The server push diary is a Cuckoo Filter that tracks any assets which were pushed previously by the server on each connection. Subsequent attempts to push the same resource are checked against the diary and skipped by the server to avoid redundant data transfer.

Here is an example website with two pages sharing the same image and stylesheet dependencies.

A user (👨🏻‍💻) first visits one page and then another. The server (🤖) uses a Cuckoo Filter (🐦) as server push diary to prevent over-push.

Cuckoo Filters

The diary uses a Cuckoo Filter: An extremely space efficient and high performance data structure that makes it possible to track thousands of individually pushed resources, say an entire node_modules folder or set of database records.

The diary is a probabilistic data structure. Data stored can not be retrieved in its original form. Instead the diary can answer whether the same data was previously stored. This is a convenient test when the cost of a repeated operation (e.g. network transfer) far exceeds the cost of the filter (i.e. tiny amount of RAM and CPU).

The server can tune the probability of false negatives. The optimal values are a matter of speculation, so I'd like to see how far people decide to push (pun so intended) this feature. Currently the diary is set to a size of ~1000 entries at ~12 bits per record. This allows for hundreds of pushed resources with very few false negatives.

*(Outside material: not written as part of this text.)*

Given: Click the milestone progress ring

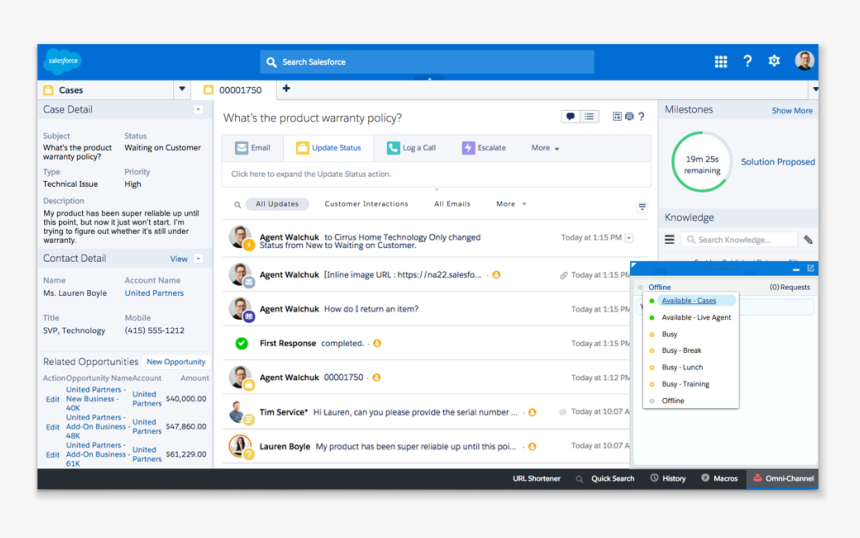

If this concept sounds familiar, you may have heard of Bloom Filters. The Cuckoo Filter offers efficiency improvements and most importantly allows removal of items. This is useful in the web context when cached items expire and become stale. A high performance implementation of the 2014 Cuckoo Filter research paper exists and has been ported to Node.js by Matteo Collina as cuckoofilter-native.

What About Cache Digests?

The Cache Digest HTTP/2 extension specification appears to be on hold, as far as I can tell.

Commons Host always supported Cache Digests using the Cache-Digest header or cookie. Browsers could send a Bloom or Cuckoo Filter representing their cache to the server. The server used this as a diary to avoid over-pushing. Sadly browser developers have yet to implement native support. Experimental implementations using Service Workers and the Cache API are technically viable but come with a fair set of developer considerations that have so far not proven popular.

Hopefully diaries, being automatically enabled and requiring zero developer effort, can help prove the merit of Server Push and Cache Digests. I believe they are elegant ideas, with solvable problems. We may yet see their success.